**Provided information:**
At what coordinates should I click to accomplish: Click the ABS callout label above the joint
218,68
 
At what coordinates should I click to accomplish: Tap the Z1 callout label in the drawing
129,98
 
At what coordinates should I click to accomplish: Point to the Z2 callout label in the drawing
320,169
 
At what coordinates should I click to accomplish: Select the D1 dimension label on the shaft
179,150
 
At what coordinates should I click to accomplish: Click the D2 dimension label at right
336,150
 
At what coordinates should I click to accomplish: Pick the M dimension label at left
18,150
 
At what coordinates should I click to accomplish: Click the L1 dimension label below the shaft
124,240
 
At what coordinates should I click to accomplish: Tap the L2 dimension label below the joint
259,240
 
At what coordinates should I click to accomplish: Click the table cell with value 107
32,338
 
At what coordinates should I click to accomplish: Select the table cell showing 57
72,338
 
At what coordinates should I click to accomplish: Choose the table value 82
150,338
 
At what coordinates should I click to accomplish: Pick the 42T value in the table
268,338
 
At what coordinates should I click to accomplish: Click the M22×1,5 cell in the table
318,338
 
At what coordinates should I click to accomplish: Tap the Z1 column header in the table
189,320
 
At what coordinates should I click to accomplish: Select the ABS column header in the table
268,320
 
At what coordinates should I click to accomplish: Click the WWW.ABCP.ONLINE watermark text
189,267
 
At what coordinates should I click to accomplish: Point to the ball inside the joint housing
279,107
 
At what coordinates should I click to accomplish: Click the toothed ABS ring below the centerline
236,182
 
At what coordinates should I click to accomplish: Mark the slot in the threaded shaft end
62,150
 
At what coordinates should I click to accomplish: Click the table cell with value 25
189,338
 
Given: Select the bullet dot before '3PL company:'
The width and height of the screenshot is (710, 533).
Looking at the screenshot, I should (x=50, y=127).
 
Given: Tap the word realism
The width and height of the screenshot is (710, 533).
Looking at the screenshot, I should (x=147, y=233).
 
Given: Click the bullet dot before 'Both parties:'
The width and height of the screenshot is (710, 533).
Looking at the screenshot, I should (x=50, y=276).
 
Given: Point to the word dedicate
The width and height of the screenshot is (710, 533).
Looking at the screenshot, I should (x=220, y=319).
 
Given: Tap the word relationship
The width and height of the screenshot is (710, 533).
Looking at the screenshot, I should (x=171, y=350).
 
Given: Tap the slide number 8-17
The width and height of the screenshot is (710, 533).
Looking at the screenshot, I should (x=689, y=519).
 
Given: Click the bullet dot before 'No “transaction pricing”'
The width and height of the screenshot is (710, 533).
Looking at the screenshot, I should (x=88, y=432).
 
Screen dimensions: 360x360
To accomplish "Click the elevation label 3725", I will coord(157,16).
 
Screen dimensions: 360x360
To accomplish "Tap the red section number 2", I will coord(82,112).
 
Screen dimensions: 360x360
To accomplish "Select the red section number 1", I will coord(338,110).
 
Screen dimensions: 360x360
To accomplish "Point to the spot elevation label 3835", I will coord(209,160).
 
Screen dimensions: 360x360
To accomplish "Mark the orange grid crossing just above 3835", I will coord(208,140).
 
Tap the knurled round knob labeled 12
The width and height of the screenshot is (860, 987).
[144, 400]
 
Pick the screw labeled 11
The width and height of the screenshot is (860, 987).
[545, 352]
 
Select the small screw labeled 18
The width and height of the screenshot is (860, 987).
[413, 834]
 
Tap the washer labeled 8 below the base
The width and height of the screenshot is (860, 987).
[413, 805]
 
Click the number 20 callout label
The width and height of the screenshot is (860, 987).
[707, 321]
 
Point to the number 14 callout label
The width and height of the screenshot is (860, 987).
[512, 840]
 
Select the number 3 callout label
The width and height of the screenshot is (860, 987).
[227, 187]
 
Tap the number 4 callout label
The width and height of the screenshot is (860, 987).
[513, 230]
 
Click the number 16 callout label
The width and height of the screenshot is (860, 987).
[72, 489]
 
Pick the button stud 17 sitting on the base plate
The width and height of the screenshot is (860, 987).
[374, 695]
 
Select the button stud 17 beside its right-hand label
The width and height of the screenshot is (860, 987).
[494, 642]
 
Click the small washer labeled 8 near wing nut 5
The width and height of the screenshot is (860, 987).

**Required work:** Can you write out all the records above again, swapping "callout label" for "callout tag" and leaving everything else unchanged?

**Response for this exercise:**
At what coordinates should I click to accomplish: Click the ABS callout tag above the joint
218,68
 
At what coordinates should I click to accomplish: Tap the Z1 callout tag in the drawing
129,98
 
At what coordinates should I click to accomplish: Point to the Z2 callout tag in the drawing
320,169
 
At what coordinates should I click to accomplish: Select the D1 dimension label on the shaft
179,150
 
At what coordinates should I click to accomplish: Click the D2 dimension label at right
336,150
 
At what coordinates should I click to accomplish: Pick the M dimension label at left
18,150
 
At what coordinates should I click to accomplish: Click the L1 dimension label below the shaft
124,240
 
At what coordinates should I click to accomplish: Tap the L2 dimension label below the joint
259,240
 
At what coordinates should I click to accomplish: Click the table cell with value 107
32,338
 
At what coordinates should I click to accomplish: Select the table cell showing 57
72,338
 
At what coordinates should I click to accomplish: Choose the table value 82
150,338
 
At what coordinates should I click to accomplish: Pick the 42T value in the table
268,338
 
At what coordinates should I click to accomplish: Click the M22×1,5 cell in the table
318,338
 
At what coordinates should I click to accomplish: Tap the Z1 column header in the table
189,320
 
At what coordinates should I click to accomplish: Select the ABS column header in the table
268,320
 
At what coordinates should I click to accomplish: Click the WWW.ABCP.ONLINE watermark text
189,267
 
At what coordinates should I click to accomplish: Point to the ball inside the joint housing
279,107
 
At what coordinates should I click to accomplish: Click the toothed ABS ring below the centerline
236,182
 
At what coordinates should I click to accomplish: Mark the slot in the threaded shaft end
62,150
 
At what coordinates should I click to accomplish: Click the table cell with value 25
189,338
 
Given: Select the bullet dot before '3PL company:'
The width and height of the screenshot is (710, 533).
Looking at the screenshot, I should (x=50, y=127).
 
Given: Tap the word realism
The width and height of the screenshot is (710, 533).
Looking at the screenshot, I should (x=147, y=233).
 
Given: Click the bullet dot before 'Both parties:'
The width and height of the screenshot is (710, 533).
Looking at the screenshot, I should (x=50, y=276).
 
Given: Point to the word dedicate
The width and height of the screenshot is (710, 533).
Looking at the screenshot, I should (x=220, y=319).
 
Given: Tap the word relationship
The width and height of the screenshot is (710, 533).
Looking at the screenshot, I should (x=171, y=350).
 
Given: Tap the slide number 8-17
The width and height of the screenshot is (710, 533).
Looking at the screenshot, I should (x=689, y=519).
 
Given: Click the bullet dot before 'No “transaction pricing”'
The width and height of the screenshot is (710, 533).
Looking at the screenshot, I should (x=88, y=432).
 
Screen dimensions: 360x360
To accomplish "Click the elevation label 3725", I will coord(157,16).
 
Screen dimensions: 360x360
To accomplish "Tap the red section number 2", I will coord(82,112).
 
Screen dimensions: 360x360
To accomplish "Select the red section number 1", I will coord(338,110).
 
Screen dimensions: 360x360
To accomplish "Point to the spot elevation label 3835", I will coord(209,160).
 
Screen dimensions: 360x360
To accomplish "Mark the orange grid crossing just above 3835", I will coord(208,140).
 
Tap the knurled round knob labeled 12
The width and height of the screenshot is (860, 987).
[144, 400]
 
Pick the screw labeled 11
The width and height of the screenshot is (860, 987).
[545, 352]
 
Select the small screw labeled 18
The width and height of the screenshot is (860, 987).
[413, 834]
 
Tap the washer labeled 8 below the base
The width and height of the screenshot is (860, 987).
[413, 805]
 
Click the number 20 callout tag
The width and height of the screenshot is (860, 987).
[707, 321]
 
Point to the number 14 callout tag
The width and height of the screenshot is (860, 987).
[512, 840]
 
Select the number 3 callout tag
The width and height of the screenshot is (860, 987).
[227, 187]
 
Tap the number 4 callout tag
The width and height of the screenshot is (860, 987).
[513, 230]
 
Click the number 16 callout tag
The width and height of the screenshot is (860, 987).
[72, 489]
 
Pick the button stud 17 sitting on the base plate
The width and height of the screenshot is (860, 987).
[374, 695]
 
Select the button stud 17 beside its right-hand label
The width and height of the screenshot is (860, 987).
[494, 642]
 
Click the small washer labeled 8 near wing nut 5
The width and height of the screenshot is (860, 987).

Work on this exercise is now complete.